Last year, some 41% of global funds targeted internal rate-of-returns (IRR) of 12% or less, Preqin data shows, and after the 2005 vintage, the median net IRR for infrastructure funds since inception has not broken above 10%.

“With a fund, do you want to be paying relatively expensive fees for low-risk beta assets?” asks Railpen’s Moon. “These fees are difficult to justify and need to be considered.”

Liquidity issues also change when asset owners set up infrastructure outside the traditional fund approach. As a sole investor in a direct investment, pensions take on the illiquidity themselves; the yield, theoretically, should compensate for that. In a fund, this liquidity risk is shared amongst all participants—but it also means you have less control and lower returns.

“Where an asset is illiquid, a fund can add liquidity,” says Hill, “but if we were in a position where we needed liquidity, we would have more control over selling the asset. It wouldn’t just be a case of joining the queue to get out.” Investors may have tie-in periods, but there is nothing much to be done if someone really wants out. Assets have to be sold, or the remaining investors must pitch in to cover the shortfall. And there is no choice of who your bed partner in a fund might be.

“Fund structures have challenges regarding liquidity,” says Twyning. “Some investors may want to get out sooner than others. You get a liquidity premium for buy and hold assets, net of fees.
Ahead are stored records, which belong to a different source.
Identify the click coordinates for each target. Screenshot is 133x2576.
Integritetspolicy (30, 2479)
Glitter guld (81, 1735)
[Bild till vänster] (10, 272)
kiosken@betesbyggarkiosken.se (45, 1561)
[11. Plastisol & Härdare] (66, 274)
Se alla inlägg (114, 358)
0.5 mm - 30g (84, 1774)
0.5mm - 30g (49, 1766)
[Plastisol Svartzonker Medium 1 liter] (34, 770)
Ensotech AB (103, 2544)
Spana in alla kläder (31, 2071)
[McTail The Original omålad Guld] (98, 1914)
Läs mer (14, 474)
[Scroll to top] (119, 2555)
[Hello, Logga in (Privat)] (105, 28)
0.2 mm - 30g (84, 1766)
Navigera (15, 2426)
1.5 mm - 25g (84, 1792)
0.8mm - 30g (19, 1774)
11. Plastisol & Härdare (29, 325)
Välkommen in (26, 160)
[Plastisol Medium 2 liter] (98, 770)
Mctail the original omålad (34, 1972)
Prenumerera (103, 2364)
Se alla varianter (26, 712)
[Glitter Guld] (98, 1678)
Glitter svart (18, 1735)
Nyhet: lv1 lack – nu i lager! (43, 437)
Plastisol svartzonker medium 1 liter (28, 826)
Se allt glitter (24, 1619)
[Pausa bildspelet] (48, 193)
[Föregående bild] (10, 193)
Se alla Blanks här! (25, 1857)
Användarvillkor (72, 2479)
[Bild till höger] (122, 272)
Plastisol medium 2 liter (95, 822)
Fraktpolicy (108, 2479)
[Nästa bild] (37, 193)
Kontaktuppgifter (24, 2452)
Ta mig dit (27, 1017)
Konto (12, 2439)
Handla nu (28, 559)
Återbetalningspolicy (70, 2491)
That liquidity premium can be reduced and you have to compare these debt instruments with corporate bonds.”

Getting out is one thing, but getting into a fund can also be frustrating. Initial investors must wait until the fund manager has raised enough capital to start buying assets… and then find the right one to buy. If you are in a pooled structure, the money is only drawn down when a deal is being made. Asset owners must thus leave the money liquid until that point—and cash and/or money market funds are not even beating inflation right now.

“Two years ago, there was a lot of talk about banks selling off loan assets and several funds starting raising capital,” says Twyning. “In reality, not many banks sold off that much, so the money raised by some funds remained untouched for a while.”

Even when a project has been sourced, the time horizons of funds are out of sync, says Huizing. “Funds usually look to last 10 years, whereas many projects—e.g., schools, roads—typically last 25 years. We have one investment with Thames Water in London, and the scope is a lot longer than 10 years.”

 

PGGM’s Huizing believes that, at its core, the fund structure fundamentally sits at odds with the ethos of infrastructure investing. His fund has committed to road and rail projects in Spain and Latin America worth “a few hundred million euros, with a 15- to 25-year time horizon. This is good alignment,” he says.

“The reason for investing directly in infrastructure is clear: It provides stable, long-term cash flows,” he continues. “Sometimes very long-term. With a fund, the cash flow is negative at the beginning, flat in the middle, and all the returns come at the end. This does not fit with what the client needs.”

Speaking of client needs: What if the investor, or its sponsor, wants out completely? De-risking has been gathering pace, with insurers taking on increasingly large asset pools. Time was that these insurers would only take very liquid—or liquidated—portfolios. Where does that leave an investor that is 10 years into a 25-year project?

“I wouldn’t class infrastructure as a high-risk illiquid asset,” says Hill at telent, which was bought by with PIC in 2007. “If you had to do an in specie transfer, it might be difficult, but it gives confidence that insurers are buying infrastructure assets and that they are acceptable under Solvency II. The regulation is hard to interpret, but it does consider different types of debt.”

Whatever politicians decide, people need roads. They need airports, bridges, and schools. What the capital pools that will fund them need less of, it seems, are established ways of purchasing these assets. No longer do infrastructure funds reign supreme. Europe’s smartest investors, tired of lacking control while paying high fees, are finally going it alone.